An adaptation that was not at all obvious
“Originally, Florence didn’t want us to adapt her book, Juliette worked on her body year after year and she ended up dropping my name, she confessed it to me afterwards, a bit like a way to I got out of the woods. I found myself getting stuck where I wouldn’t have gone on my own but if I find this great book. Sometimes luck brings you much closer to yourself than your own will “, Emmanuel Carrère tells us, himself a novelist four times adapted for the cinema.
When asked about Florence Aubenas’ initial reluctance to see her beautiful investigative work reflected in the daily life of precarious housekeepers, the filmmaker specifies: “I don’t think she was worried about disrespecting her book but disrespecting her characters, which she painted with authority and force. One of the issues in the film was to ‘have the same attention to the characters. “
By resuming his adaptation, Emmanuel Carrère added to it, necessarily, as a novelist as we have said, more inclined to mix zealous documentarism and welcome romanticism:
“Florence’s book is really a documentary, she is there as a narrator but does not expand at all on her moods because she thinks that this is not her job as a journalist.
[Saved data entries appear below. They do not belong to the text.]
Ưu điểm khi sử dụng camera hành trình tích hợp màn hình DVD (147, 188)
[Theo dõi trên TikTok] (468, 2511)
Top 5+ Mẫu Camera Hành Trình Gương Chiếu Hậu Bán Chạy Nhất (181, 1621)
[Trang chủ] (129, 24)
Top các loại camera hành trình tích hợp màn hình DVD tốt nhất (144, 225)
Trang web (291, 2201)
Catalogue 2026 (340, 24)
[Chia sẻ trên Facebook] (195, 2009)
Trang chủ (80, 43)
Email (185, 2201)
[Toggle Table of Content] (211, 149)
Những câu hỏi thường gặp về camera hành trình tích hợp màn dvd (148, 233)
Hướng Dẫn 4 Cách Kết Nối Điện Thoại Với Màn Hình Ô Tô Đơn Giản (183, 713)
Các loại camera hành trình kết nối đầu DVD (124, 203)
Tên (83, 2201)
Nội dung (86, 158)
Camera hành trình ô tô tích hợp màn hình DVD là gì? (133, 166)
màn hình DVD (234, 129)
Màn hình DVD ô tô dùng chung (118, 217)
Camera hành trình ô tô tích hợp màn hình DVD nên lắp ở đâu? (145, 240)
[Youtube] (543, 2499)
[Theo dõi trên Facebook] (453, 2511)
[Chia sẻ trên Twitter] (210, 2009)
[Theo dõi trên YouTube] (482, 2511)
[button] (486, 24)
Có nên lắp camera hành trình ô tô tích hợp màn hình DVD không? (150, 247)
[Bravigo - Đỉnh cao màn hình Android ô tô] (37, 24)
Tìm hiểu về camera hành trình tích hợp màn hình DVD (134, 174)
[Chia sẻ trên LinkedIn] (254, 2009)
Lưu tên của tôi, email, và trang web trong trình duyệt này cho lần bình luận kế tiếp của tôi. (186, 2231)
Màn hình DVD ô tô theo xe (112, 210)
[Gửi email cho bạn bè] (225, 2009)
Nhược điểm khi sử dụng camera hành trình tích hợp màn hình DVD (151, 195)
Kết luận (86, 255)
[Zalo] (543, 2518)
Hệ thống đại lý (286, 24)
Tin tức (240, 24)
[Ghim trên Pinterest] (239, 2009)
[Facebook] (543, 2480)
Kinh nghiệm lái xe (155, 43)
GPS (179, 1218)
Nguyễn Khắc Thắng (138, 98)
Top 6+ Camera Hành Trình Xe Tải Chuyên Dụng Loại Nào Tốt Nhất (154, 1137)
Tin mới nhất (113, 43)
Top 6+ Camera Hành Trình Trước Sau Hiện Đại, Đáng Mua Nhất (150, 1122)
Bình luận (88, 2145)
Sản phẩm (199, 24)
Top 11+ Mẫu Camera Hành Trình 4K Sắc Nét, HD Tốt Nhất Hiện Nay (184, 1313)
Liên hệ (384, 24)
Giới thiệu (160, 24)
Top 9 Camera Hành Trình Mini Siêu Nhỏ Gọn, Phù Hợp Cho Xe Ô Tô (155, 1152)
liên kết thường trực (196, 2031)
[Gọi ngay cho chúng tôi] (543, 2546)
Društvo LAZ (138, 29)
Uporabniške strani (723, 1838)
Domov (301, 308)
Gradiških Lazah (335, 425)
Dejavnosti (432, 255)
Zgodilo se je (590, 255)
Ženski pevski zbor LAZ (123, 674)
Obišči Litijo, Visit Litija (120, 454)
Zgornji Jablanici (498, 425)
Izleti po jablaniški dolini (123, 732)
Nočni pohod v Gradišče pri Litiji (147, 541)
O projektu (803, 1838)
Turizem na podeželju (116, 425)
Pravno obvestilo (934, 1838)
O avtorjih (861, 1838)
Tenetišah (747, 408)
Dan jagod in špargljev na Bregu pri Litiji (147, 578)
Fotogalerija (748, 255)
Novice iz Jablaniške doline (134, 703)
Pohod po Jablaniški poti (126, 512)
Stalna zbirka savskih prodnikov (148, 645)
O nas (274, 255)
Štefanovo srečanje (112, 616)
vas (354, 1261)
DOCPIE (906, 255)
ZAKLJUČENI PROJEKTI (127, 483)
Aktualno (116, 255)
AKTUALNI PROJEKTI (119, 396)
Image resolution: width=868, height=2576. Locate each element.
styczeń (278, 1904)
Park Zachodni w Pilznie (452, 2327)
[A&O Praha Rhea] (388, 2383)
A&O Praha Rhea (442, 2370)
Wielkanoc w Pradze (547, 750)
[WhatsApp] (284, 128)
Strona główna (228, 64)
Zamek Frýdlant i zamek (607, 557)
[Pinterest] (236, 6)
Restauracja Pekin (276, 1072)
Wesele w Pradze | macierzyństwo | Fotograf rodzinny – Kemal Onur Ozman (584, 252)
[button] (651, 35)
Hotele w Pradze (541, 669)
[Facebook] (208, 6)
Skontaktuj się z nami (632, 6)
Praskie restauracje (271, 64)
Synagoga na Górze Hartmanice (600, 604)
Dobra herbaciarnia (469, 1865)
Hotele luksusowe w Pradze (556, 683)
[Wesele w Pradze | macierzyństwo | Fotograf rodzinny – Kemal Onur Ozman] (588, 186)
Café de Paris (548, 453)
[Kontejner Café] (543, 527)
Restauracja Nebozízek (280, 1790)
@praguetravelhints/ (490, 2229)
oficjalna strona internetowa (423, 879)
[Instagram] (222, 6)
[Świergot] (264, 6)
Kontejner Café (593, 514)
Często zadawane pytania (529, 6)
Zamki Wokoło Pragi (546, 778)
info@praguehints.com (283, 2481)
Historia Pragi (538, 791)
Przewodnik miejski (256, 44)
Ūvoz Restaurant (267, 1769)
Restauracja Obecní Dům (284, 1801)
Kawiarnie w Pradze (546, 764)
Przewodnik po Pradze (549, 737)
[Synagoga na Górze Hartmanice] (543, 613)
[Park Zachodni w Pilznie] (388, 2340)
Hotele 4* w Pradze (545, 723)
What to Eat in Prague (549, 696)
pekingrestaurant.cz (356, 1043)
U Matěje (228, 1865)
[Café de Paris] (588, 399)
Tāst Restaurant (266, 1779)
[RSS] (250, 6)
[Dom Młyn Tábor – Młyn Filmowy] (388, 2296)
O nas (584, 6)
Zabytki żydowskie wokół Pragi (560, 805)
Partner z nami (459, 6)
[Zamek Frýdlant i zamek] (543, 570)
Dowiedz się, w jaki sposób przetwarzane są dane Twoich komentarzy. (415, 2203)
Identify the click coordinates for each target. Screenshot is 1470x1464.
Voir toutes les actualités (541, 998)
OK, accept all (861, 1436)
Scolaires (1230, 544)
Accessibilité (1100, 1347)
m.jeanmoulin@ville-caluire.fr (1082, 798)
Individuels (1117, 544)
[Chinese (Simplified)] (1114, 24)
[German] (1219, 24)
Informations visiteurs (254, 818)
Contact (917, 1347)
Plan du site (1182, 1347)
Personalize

Me, I have more tendency to focus also on me as an observer. Here, then, the fictional character invented from Florence, but who is not her, finds himself embroiled in a story of friendship which includes a real moral ambiguity. “
“If you want to do what Florence is doing, you have to lie”
At the heart of the film is indeed an ethical question, when to better reveal and denounce the invisible daily life of these women, the heroine (luminous Juliette Binoche) passes herself off as one of them. . At the risk of threatening the strong bond that she will forge there on the spot, a bond immediately tinged with lies and an identity theft with which the heroine sometimes finds it difficult to come to terms. A discomfort that Carrère himself knows?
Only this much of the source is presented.